- **Document segment**:
* * *

# British Exotic Keepers Society..



## SNAKEWISPERA (Aug 27, 2007)

Hello..

BEKS was set up for everyone In the UK, To exchange Infomation and just to meet like minded people..
Being 16 I would like to set this up and when old enough and when I have a strong enough group to set up a Show, Magazine I don't know myself what will happen in the future...
Our first meet will be in the near future.. Probably after The Kidderminster show.
Would You sign up to my site please... So I could email you with future details.
The people coming so far are.. Please PM or sign up on the site.

Jon20008
Spit051261
Gaboon
JustJordan
Jomel
Sue67

WWW.BEKS.TK


Thanks everyone. 
Joel.


----------



## Josh-sama (Sep 26, 2008)

Already signed up. Can't wait for the meet. If succesful we can arrange another one the following month! Need some more people though! :Na_Na_Na_Na:


----------



## SNAKEWISPERA (Aug 27, 2007)

Hopefully In time things will pick up, Just see what happens at the moment.


----------



## Josh-sama (Sep 26, 2008)

With enough push, we can make it become big like you've said. Just need to get it popular. :lol2:


----------



## SNAKEWISPERA (Aug 27, 2007)

Indeed


----------



## SNAKEWISPERA (Aug 27, 2007)

Our first meet will be on the 24th July.
It will be In the St Julians Inn...
Maps of the world, street map search - powered by Multimap


----------



## Josh-sama (Sep 26, 2008)

* * *

- **What this exercise asks**:
1 > Sum up the British Exotic Keepers Society thread in two sentences.
2 > Please list every username named as coming so far in the British Exotic Keepers Society thread.
3 > Write the next post in the British Exotic Keepers Society thread, the one under the final Josh-sama heading.

- **Information supplied**:
* * *

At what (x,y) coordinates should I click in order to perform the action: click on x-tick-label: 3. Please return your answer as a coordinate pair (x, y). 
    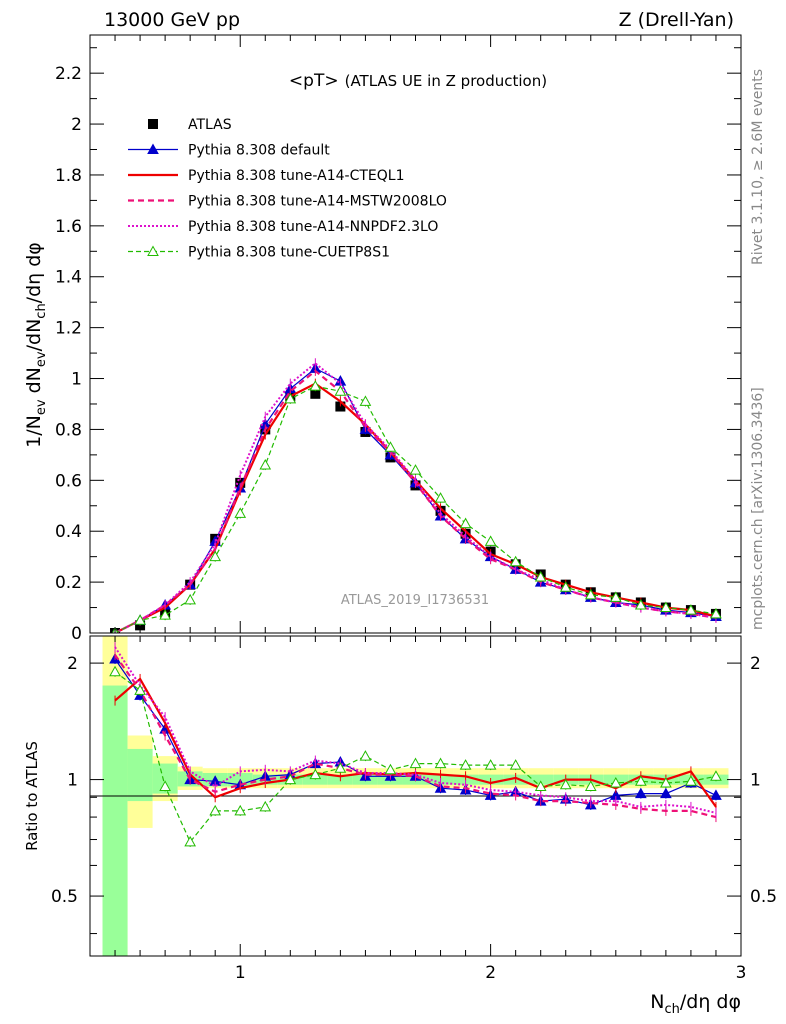
    Looking at the image, I should click on (742, 973).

* * *

- **Responses in order**:
1 > The British Exotic Keepers Society was set up by a 16-year-old for people in the UK to exchange information and meet like-minded people, with a show or magazine possible later, and readers are asked to sign up on the site or send a PM. The first meet was set for the 24th of July at the St Julians Inn, and a member who had already signed up hoped another meet could follow the next month if it went well.

2 > Jon20008, Spit051261, Gaboon, JustJordan, Jomel, Sue67

3 >
In 10 days huh? Can't wait. 
What are the times?


----------



## JustJordan (Jul 2, 2008)

soo gutted i wont be joining you due to the change of the date!
the friday was my only day off looking after my g ma 
might of made sat if i was lucky
sunday is a no no!
just wonderin
what time is it?


----------



## SNAKEWISPERA (Aug 27, 2007)

JustJordan said:


> soo gutted i wont be joining you due to the change of the date!
> the friday was my only day off looking after my g ma
> might of made sat if i was lucky
> sunday is a no no!
> ...


7 till late, but we wont be there to about 8 because of my dad working :lol2:


----------



## Jomel (Nov 22, 2007)

Did this happen?

How did it all go?

Sorry we couldn't make this one, next time!

Paul & Lisa


----------



## SNAKEWISPERA (Aug 27, 2007)

Its tonight :lol:


----------



## JustJordan (Jul 2, 2008)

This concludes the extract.